_Lista de tareas_:
[a] Responda estas preguntas con datos del texto:
(i) ¿Dónde se sentaban los jóvenes en otro tiempo?
(ii) ¿En qué están envueltos hoy los chicos?
(iii) ¿Qué estratos se nombran en relación con los avances en la asistencia social?
[b] Resuma el texto en dos oraciones.

Se hizo difícil ser adolescente o joven. Mientras en nuestro tiempo acostumbrábamos a pasar el tiempo con la pelota en la calle, con la bicicleta en cualquier parte, o solo sentados en el cordón de la vereda, estudiando o trabajando a poco de egresar de la Secundaria, hoy los chicos están envueltos en complejas problemáticas sociales de estricta pertenencia a los mayores.
Inocencia, sueños y muchas otras cosas más perdidas
Entre esas particularidades, problemas y adversidades que afrontan podamos entender tal vez, buena parte de lo que nos pasa en la vida cotidiana.
En los últimos años, los avances en la asistencia social fueron muchos y para distintos estratos –niños, jóvenes, adultos mayores–, al garantizar accesos a derechos básicos.

[Registros de origen]
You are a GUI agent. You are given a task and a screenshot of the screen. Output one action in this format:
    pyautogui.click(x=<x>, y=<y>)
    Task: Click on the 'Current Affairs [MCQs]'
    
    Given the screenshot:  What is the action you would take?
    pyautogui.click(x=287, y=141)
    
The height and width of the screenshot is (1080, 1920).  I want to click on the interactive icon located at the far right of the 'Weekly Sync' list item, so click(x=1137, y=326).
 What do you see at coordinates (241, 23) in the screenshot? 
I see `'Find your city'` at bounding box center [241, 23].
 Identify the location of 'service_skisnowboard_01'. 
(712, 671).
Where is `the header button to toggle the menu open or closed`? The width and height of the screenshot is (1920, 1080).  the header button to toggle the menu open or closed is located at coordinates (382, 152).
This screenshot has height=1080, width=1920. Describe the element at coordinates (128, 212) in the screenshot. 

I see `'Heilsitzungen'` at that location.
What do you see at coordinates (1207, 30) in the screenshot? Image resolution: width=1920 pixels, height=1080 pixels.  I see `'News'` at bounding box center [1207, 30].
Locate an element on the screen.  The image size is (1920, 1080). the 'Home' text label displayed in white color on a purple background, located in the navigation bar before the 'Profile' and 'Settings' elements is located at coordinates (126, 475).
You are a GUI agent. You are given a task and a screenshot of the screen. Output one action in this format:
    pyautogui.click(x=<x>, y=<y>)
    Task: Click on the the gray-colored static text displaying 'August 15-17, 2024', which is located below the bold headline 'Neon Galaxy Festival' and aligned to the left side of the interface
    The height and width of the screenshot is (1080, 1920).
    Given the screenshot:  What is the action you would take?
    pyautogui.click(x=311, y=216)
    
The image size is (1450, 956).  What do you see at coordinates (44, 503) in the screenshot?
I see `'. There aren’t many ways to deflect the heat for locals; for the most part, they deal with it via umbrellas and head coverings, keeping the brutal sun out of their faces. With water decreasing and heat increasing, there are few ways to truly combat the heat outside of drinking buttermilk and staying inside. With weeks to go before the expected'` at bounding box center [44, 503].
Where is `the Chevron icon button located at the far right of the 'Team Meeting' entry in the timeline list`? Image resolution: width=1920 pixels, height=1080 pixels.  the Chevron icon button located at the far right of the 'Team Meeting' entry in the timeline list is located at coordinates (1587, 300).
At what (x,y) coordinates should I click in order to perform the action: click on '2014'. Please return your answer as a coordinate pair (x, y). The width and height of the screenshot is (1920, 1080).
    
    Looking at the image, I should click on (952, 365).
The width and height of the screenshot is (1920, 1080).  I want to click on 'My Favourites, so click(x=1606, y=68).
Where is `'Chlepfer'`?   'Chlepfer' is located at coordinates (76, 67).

_Respuestas por tarea_:
[a]
(i) En el cordón de la vereda.
(ii) En complejas problemáticas sociales de estricta pertenencia a los mayores.
(iii) Niños, jóvenes y adultos mayores.

[b] Ser adolescente o joven se hizo difícil: antes el tiempo se pasaba en la calle con la pelota o la bicicleta, o se estudiaba o trabajaba al poco de egresar de la Secundaria, y hoy los chicos están envueltos en complejas problemáticas sociales propias de los mayores. En los últimos años la asistencia social avanzó mucho para niños, jóvenes y adultos mayores al garantizar el acceso a derechos básicos.